*** Opening RECORDED DATA ***

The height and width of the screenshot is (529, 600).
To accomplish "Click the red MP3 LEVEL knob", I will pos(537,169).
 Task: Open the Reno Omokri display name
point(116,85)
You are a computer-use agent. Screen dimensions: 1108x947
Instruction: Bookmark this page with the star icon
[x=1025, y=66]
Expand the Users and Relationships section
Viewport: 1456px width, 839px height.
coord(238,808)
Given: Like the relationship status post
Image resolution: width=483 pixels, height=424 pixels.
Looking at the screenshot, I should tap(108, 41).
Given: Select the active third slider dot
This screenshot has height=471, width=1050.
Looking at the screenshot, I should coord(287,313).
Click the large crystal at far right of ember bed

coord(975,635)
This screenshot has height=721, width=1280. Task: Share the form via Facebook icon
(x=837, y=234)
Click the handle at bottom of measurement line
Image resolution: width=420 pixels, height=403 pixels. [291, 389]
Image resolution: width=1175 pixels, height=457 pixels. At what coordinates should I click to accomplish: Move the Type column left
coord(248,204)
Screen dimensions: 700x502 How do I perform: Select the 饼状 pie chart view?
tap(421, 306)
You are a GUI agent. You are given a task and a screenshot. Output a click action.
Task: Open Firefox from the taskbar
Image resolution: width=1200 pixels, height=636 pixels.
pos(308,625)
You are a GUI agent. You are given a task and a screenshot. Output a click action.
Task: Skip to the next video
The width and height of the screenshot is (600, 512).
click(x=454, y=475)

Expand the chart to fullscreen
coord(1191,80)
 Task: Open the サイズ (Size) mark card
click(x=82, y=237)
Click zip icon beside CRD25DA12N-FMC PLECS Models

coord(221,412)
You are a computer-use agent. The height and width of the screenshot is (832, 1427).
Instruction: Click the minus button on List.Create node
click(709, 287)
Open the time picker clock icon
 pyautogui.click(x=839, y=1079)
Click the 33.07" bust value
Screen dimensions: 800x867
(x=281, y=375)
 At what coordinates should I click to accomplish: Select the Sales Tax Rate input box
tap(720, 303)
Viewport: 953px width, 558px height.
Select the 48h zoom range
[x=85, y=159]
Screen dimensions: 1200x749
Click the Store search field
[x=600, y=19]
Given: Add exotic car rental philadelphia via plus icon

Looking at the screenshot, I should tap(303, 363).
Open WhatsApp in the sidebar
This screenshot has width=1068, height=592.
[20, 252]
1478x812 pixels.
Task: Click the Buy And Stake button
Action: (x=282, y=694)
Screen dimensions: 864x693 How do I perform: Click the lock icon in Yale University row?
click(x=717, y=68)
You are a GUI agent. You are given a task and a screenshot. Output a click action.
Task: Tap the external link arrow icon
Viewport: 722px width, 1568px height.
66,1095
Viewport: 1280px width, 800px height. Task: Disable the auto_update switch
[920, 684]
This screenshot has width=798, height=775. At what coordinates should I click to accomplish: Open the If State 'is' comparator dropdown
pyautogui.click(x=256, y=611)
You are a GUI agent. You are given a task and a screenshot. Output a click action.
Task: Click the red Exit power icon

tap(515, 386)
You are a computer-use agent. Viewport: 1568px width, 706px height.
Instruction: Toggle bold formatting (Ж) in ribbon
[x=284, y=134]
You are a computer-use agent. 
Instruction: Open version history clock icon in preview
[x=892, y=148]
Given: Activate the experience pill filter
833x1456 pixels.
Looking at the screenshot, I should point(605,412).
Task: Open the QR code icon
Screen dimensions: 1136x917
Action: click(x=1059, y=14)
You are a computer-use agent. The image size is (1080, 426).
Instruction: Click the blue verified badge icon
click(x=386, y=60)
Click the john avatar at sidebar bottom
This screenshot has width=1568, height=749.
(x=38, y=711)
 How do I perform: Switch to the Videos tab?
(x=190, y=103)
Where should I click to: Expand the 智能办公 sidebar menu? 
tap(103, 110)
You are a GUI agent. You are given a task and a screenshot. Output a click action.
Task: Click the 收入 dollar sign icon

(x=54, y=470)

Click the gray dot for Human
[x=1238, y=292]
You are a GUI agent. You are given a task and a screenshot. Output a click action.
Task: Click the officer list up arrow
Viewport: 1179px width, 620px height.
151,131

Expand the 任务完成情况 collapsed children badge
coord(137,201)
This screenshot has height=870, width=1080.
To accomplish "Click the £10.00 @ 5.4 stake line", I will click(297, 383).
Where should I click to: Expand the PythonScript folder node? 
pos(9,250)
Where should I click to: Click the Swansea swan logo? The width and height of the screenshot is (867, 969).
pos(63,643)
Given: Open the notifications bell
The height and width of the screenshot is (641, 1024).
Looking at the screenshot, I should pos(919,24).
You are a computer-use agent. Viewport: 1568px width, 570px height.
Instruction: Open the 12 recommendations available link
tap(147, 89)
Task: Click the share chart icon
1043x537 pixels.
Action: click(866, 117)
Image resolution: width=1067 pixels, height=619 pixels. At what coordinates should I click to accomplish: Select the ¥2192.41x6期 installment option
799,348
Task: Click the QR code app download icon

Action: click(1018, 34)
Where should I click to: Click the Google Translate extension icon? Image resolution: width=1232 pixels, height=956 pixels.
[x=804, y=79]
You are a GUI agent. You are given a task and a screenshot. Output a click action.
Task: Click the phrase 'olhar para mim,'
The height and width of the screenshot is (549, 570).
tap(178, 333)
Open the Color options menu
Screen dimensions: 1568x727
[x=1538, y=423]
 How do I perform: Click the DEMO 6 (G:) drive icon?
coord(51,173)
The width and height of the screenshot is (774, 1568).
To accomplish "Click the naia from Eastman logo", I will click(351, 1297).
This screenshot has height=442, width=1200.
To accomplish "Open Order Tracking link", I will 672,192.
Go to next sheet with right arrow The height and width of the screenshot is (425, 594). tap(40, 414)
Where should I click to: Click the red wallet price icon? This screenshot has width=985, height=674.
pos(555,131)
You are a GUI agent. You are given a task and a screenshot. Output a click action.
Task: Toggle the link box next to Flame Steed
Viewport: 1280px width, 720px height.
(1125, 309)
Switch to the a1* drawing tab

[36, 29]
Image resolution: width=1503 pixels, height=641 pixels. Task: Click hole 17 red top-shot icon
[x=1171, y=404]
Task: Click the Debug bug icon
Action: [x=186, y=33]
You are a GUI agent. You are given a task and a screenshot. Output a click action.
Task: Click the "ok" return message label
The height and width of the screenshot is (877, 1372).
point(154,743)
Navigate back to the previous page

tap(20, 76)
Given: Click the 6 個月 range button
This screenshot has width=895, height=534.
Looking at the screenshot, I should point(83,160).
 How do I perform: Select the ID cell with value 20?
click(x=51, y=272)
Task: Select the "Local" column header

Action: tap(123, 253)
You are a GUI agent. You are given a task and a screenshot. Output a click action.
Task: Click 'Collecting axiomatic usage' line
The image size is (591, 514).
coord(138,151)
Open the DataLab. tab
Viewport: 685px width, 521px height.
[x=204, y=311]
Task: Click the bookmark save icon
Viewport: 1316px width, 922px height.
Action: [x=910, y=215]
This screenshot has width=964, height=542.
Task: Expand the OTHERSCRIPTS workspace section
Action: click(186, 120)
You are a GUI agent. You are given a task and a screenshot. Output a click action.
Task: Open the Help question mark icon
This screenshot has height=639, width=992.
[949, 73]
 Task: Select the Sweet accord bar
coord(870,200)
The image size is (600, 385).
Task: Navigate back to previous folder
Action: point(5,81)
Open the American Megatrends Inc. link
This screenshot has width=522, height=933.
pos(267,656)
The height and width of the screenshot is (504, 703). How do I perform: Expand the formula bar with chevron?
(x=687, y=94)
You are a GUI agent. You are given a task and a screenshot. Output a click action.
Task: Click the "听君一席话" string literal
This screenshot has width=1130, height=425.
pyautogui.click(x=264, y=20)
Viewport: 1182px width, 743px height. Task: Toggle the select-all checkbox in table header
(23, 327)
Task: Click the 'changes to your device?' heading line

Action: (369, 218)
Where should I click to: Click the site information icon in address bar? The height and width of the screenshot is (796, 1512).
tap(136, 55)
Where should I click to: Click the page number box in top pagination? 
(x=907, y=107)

*** Closing RECORDED DATA ***

WHAT TO WORK ON =
Start at the first line of the data above. Stop after the line containing "Given: Select the active third slider dot", reproducing each line exactly and adding nothing.

TASK RESPONSE =
The height and width of the screenshot is (529, 600).
To accomplish "Click the red MP3 LEVEL knob", I will pos(537,169).
 Task: Open the Reno Omokri display name
point(116,85)
You are a computer-use agent. Screen dimensions: 1108x947
Instruction: Bookmark this page with the star icon
[x=1025, y=66]
Expand the Users and Relationships section
Viewport: 1456px width, 839px height.
coord(238,808)
Given: Like the relationship status post
Image resolution: width=483 pixels, height=424 pixels.
Looking at the screenshot, I should tap(108, 41).
Given: Select the active third slider dot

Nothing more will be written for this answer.